Tienen un severo déficit en la adaptación, de ahí que fácilmente caigan en explosiones de rabia. Otra razón importante para las explosiones de ira se da cuando consideran a una de las personas que se ocupan de ellas, como negligentes, represoras, despreocupadas o que les abandonan. La ira suele acompañarse de sentimientos de culpa y pena, lo cual contribuye a dejarles un sentimiento de ser malas personas.

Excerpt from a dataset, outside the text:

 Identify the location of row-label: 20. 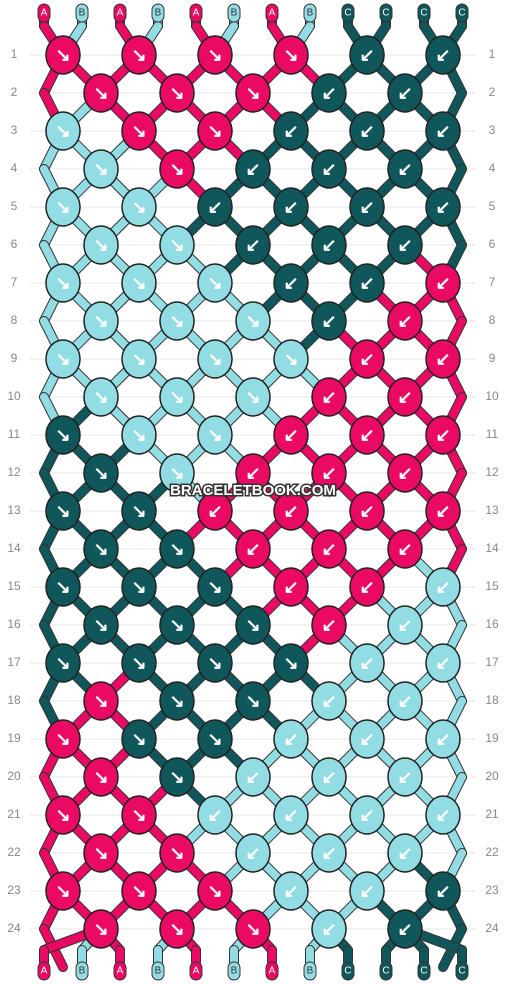
(492, 776).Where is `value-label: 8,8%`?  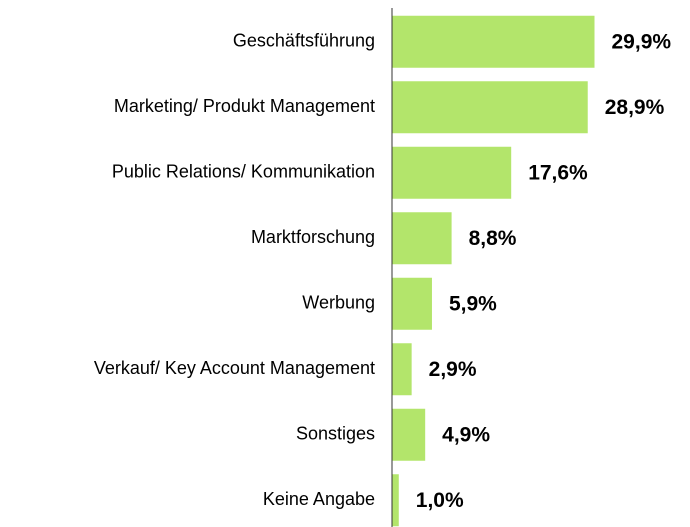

9.- Ideas de tipo paranoide transitorias, relacionadas con el estrés o síntomas disociativos graves. Esta es otra de las graves alteraciones que padecen estas personas, este síntoma se ha reforzado a lo largo de toda su vida, a partir de una incontable cantidad de abandonos a los que han sido expuestas, por lo cual son desconfiadas y sospechan a cada momento que se les pueda dañar, engañar o abandonar. Como son hipersensibles al rechazo, constantemente están en busca de señales que les ayuden a prever o impedir el temido rechazo o abandono, llegando a confundir la fantasía con la realidad. Los celos, son unos de los más importantes signos.

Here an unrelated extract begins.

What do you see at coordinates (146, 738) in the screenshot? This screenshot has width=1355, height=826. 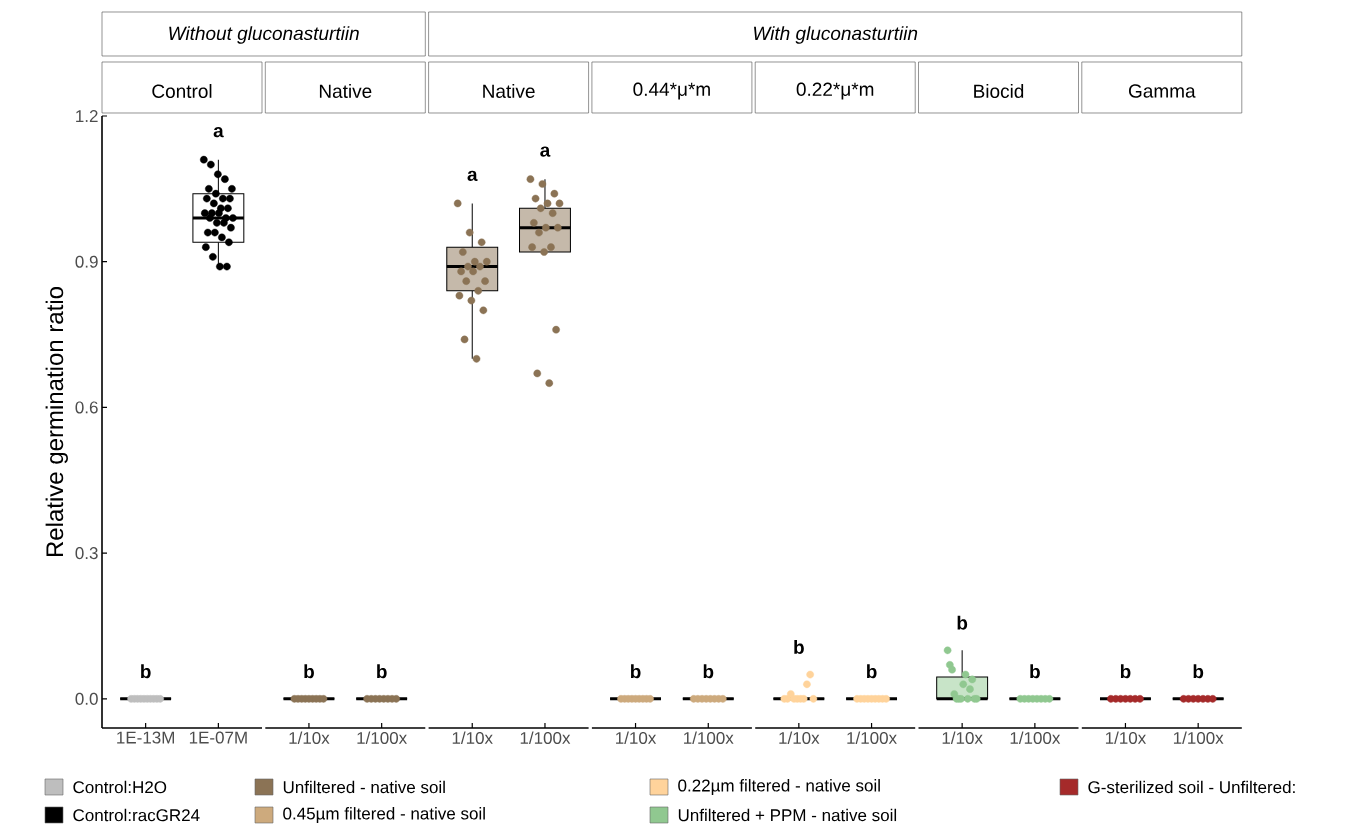 I see `x-tick-label: 1E-13M` at bounding box center [146, 738].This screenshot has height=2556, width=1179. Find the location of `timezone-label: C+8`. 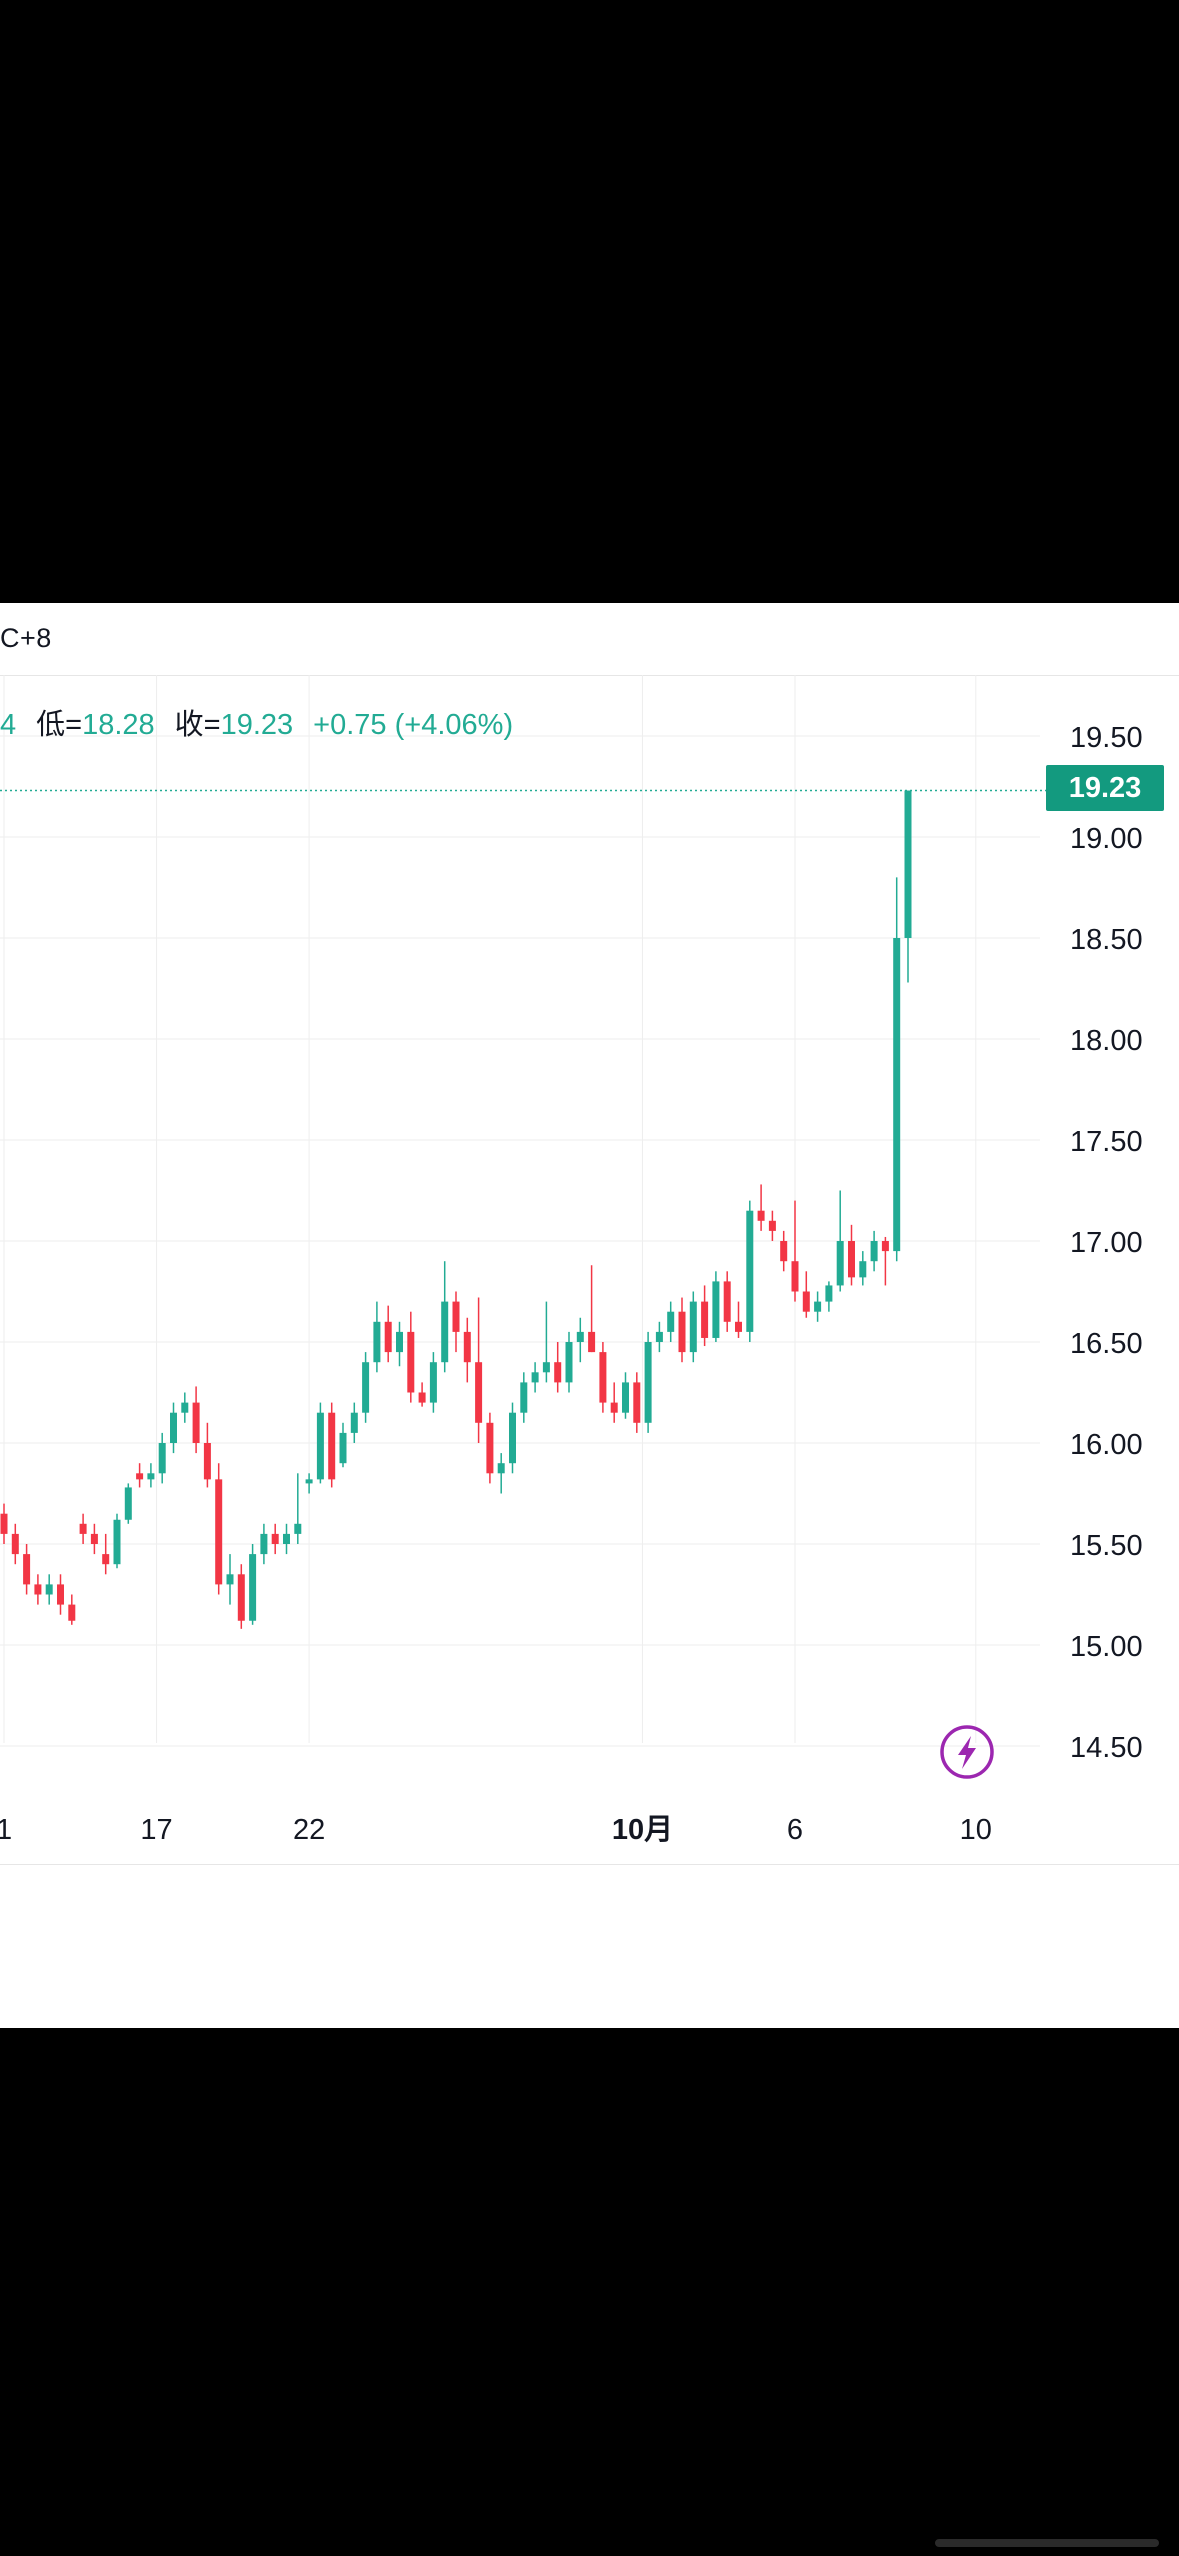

Las personalidades límite entablan relaciones conflictivas, que se fundamentan en cuatro díadas o formas de relación, jugando el rol de:

Maltratador o Maltratado, Víctima o Victimario, Abandonador o Abandonado y Rescatador o Rescatado.
Estas personas se relacionan jugando uno u otro papel, así como variantes o roles semejantes a estos, manteniendo la idea de que las relaciones tienen que ser completamente gratificantes y “buenas” o de lo contrario las interpretan como completamente “malas”.
Estas formas de relación no son sanas, quien las padece vive con terribles sentimientos de angustia por separarse de personas importantes, hay una pobre regulación de la autoestima, fallas en la capacidad para controlar impulsos, y la percepción de la realidad frecuentemente se distorsiona.
Sin embargo, actualmente, existen tratamientos psicológicos con muy buenos resultados. La tarea no es fácil, pero, definitivamente, un tratamiento bien planteado, con un diagnóstico bien establecido, es una clara alternativa para mejorar este problema. La elección de un terapeuta especializado en este trastorno es muy importante, ya que la ayuda será mejor si el especialista está consciente de lo importante que es contar con una personalidad que pueda dar sostén y apoyo adecuado, sabiendo diferenciar perfectamente, cuando poner un límite y cuando ser un apoyo emocional.

Finalmente deseamos dejar un mensaje a las personas que padecen este trastorno, invitándoles a reflexionar sobre la importancia de tener atención y cuidados para sí mismos, el respeto por uno mismo es algo, que a toda costa se deben procurar.

  

*Las opiniones contenidas en este artículo son responsabilidad del autor.